[DATA LISTING]

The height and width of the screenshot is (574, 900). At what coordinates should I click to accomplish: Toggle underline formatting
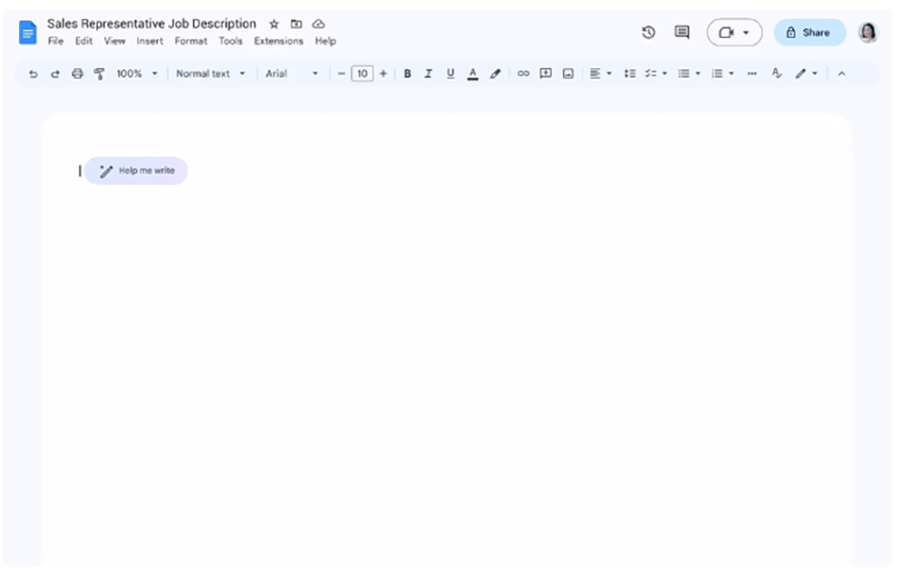click(x=450, y=74)
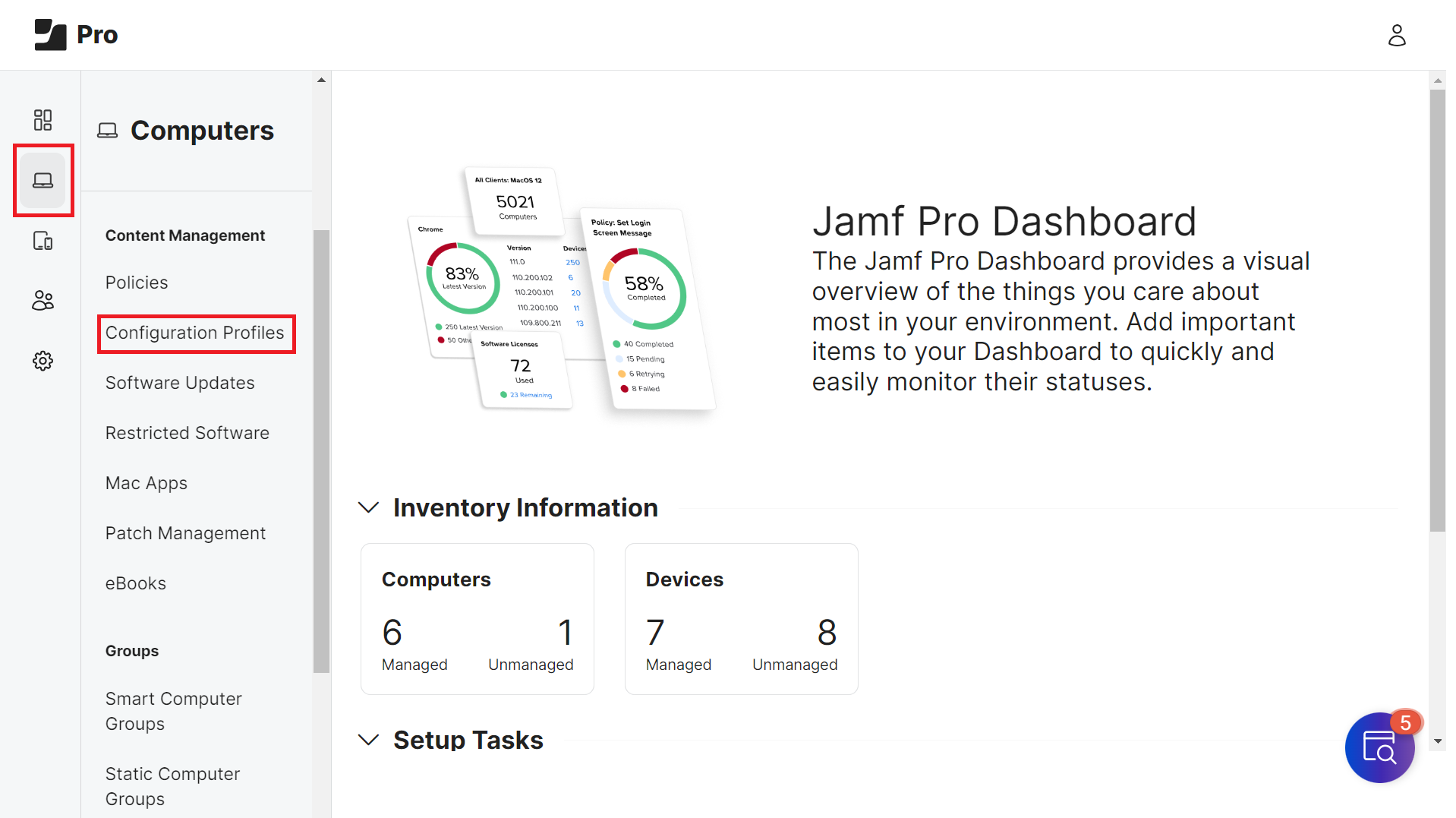Click the user account profile icon
This screenshot has width=1456, height=818.
coord(1396,35)
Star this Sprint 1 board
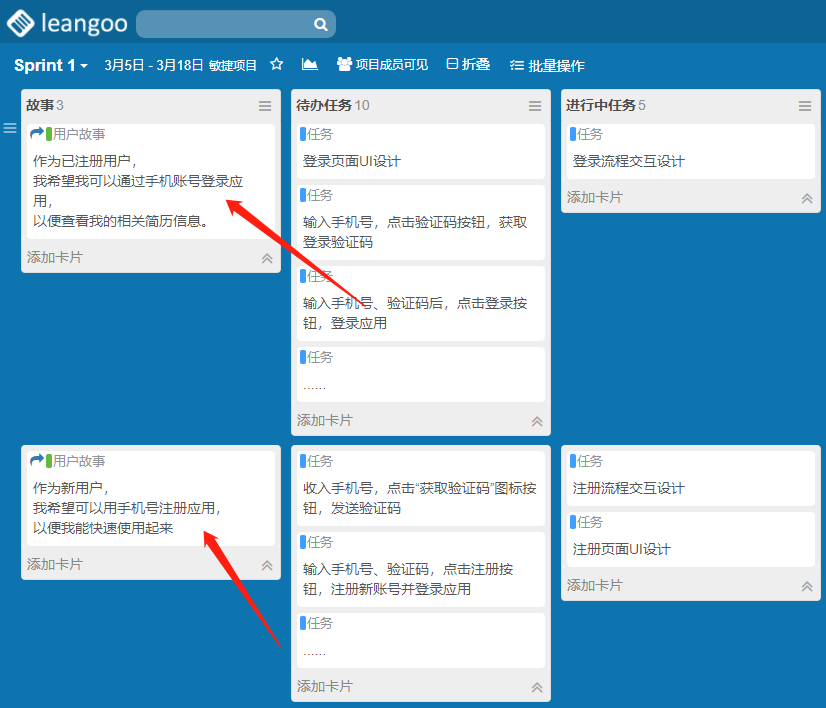 tap(277, 64)
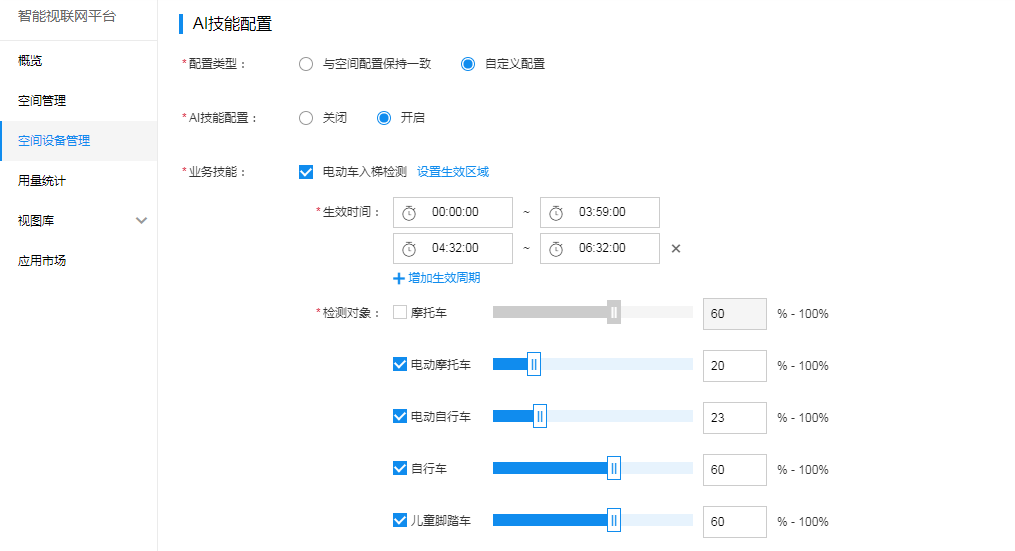Click the 电动自行车 threshold value field showing 23

pos(735,418)
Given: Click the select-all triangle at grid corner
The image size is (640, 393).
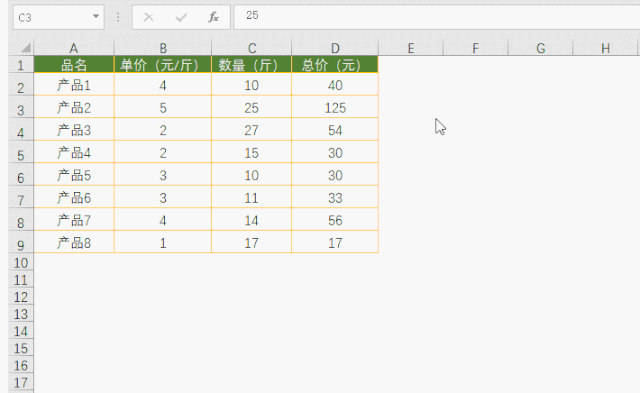Looking at the screenshot, I should pyautogui.click(x=25, y=48).
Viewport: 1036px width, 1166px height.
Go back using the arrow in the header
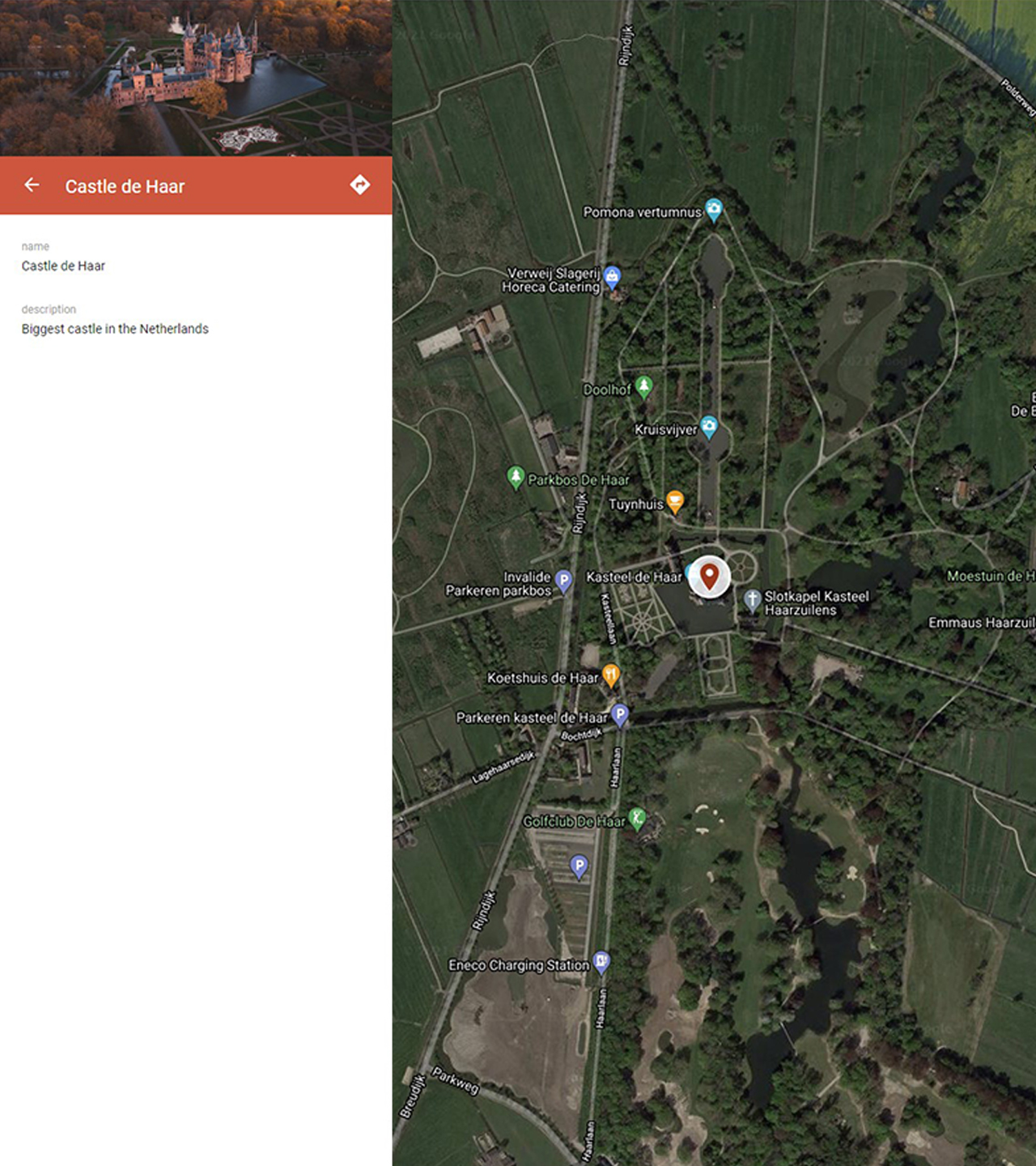point(32,185)
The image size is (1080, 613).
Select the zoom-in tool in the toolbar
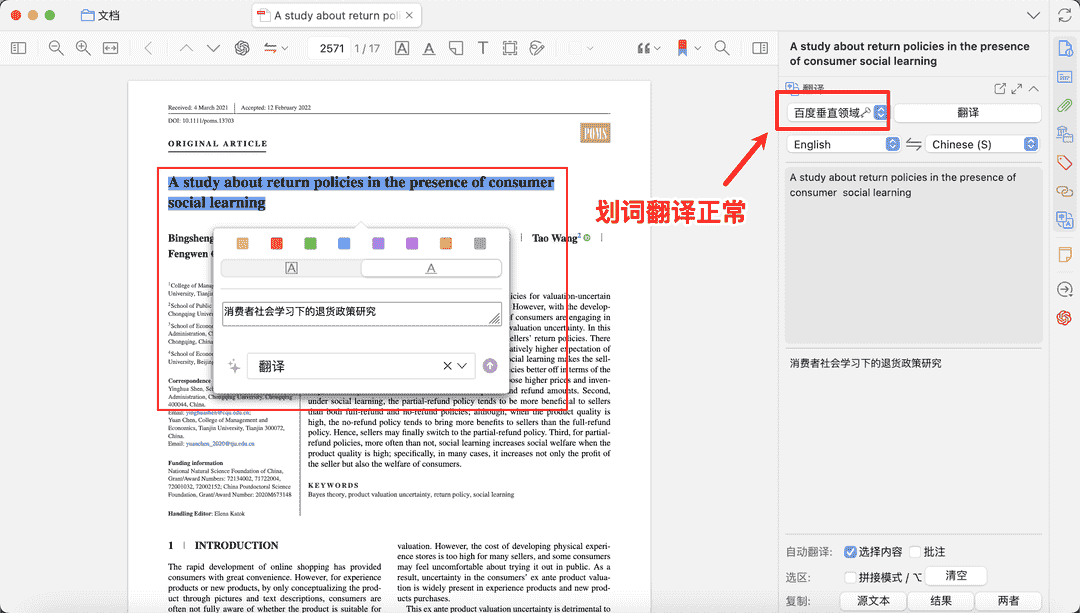[x=83, y=47]
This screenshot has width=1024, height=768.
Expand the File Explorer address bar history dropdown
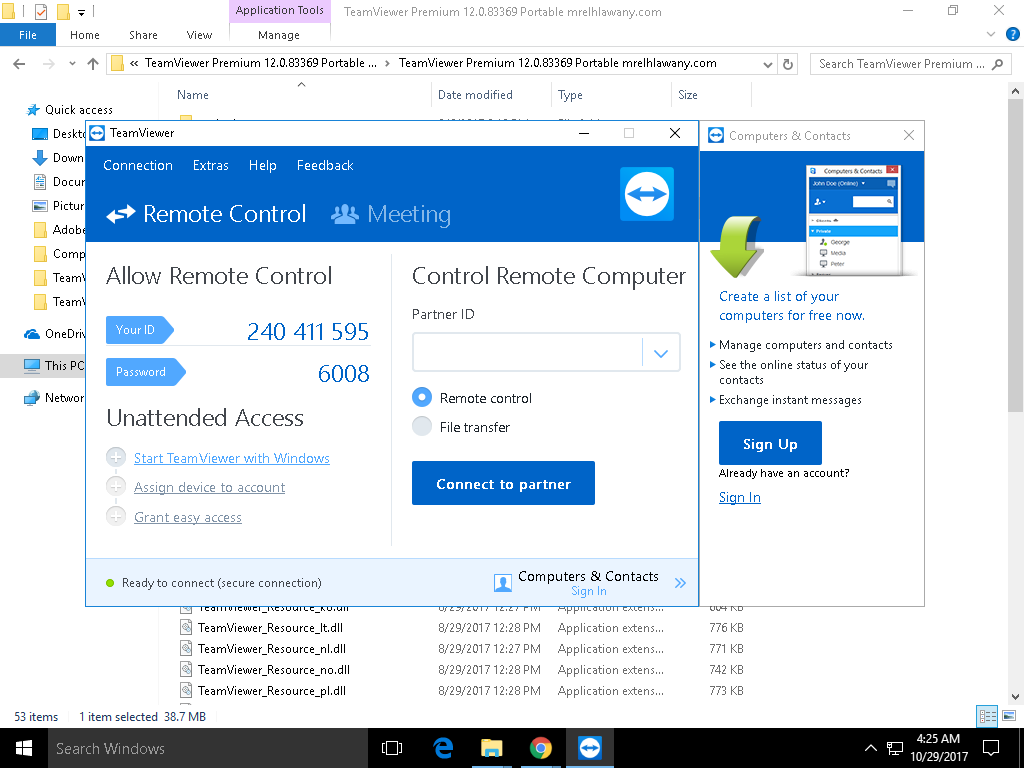tap(767, 63)
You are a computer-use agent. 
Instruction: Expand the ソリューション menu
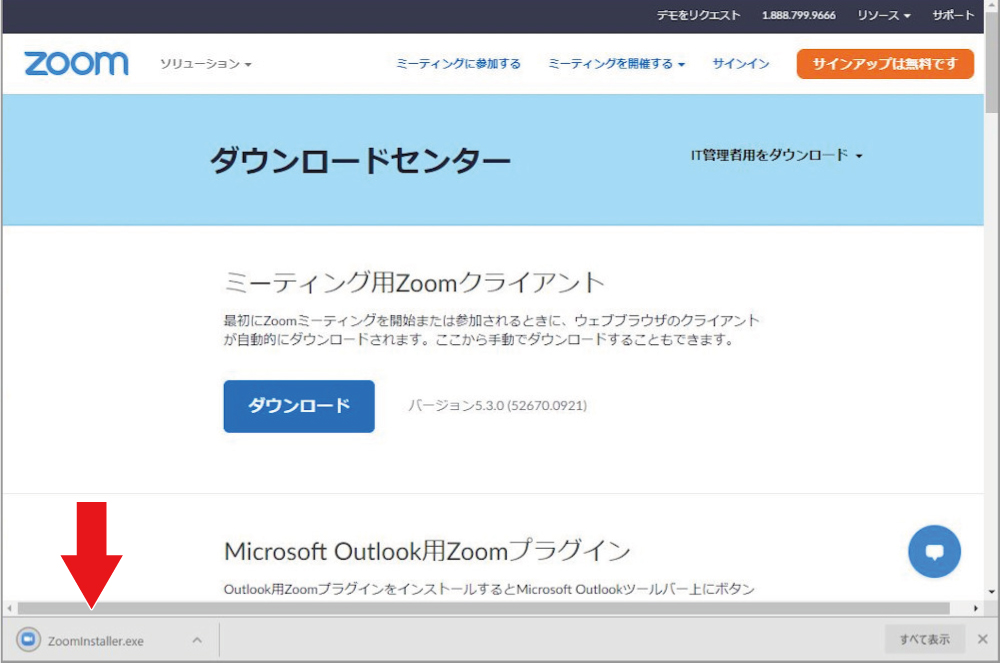pos(206,64)
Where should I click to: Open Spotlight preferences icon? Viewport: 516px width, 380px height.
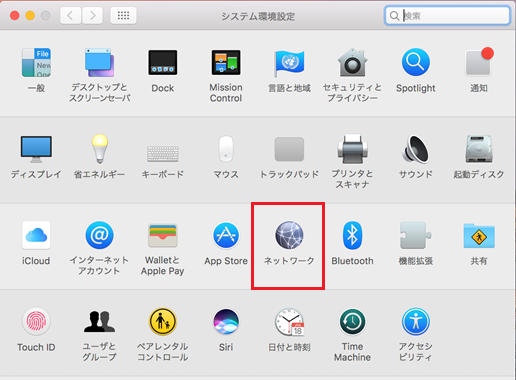pyautogui.click(x=416, y=62)
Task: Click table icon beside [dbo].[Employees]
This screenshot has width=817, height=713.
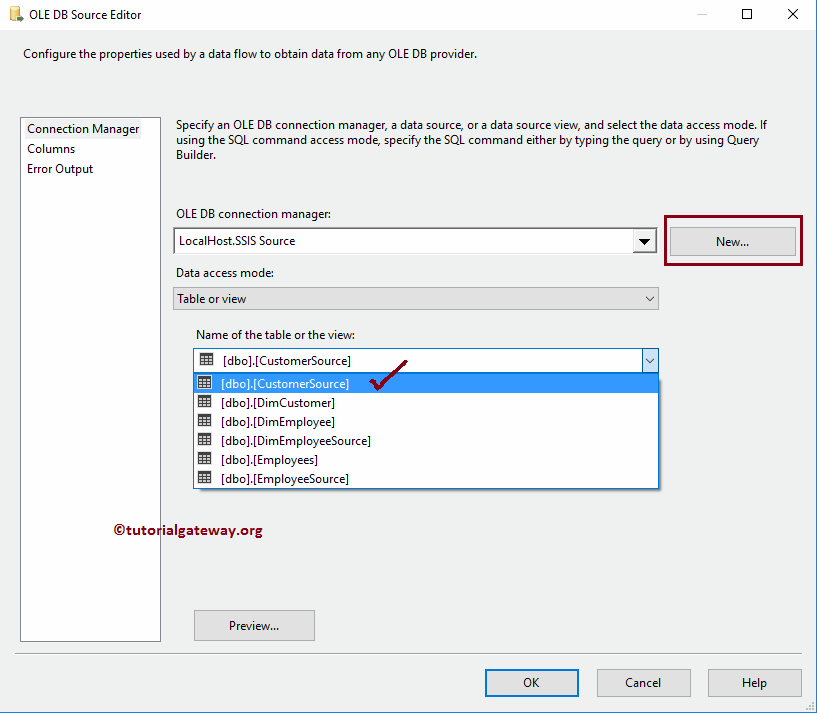Action: [205, 459]
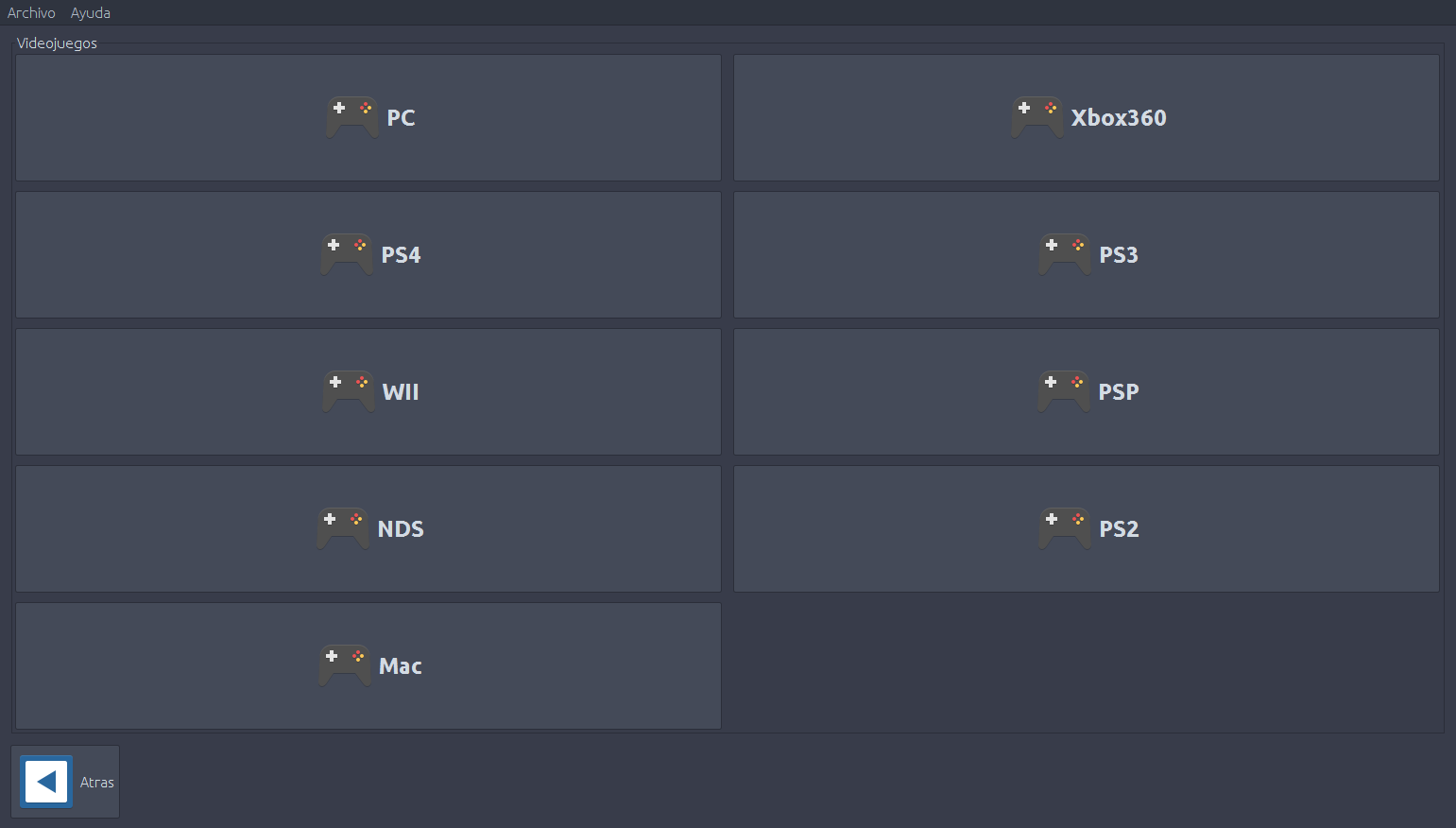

[/DATA LISTING]

Print exactly the lines above that run from the one with "Viewport: 1036px width, 1166px height." to the one with "Task: Click table", both included. No pictures.

# RESPONSE BELOW:
Viewport: 1036px width, 1166px height.
Go back using the arrow in the header
point(32,185)
The image size is (1080, 613).
Select the zoom-in tool in the toolbar
[x=83, y=47]
This screenshot has width=1024, height=768.
Expand the File Explorer address bar history dropdown
tap(767, 63)
You are a computer-use agent. 
Instruction: Expand the ソリューション menu
pos(206,64)
Where should I click to: Open Spotlight preferences icon? Viewport: 516px width, 380px height.
pyautogui.click(x=416, y=62)
Task: Click table icon beside [dbo].[Employees]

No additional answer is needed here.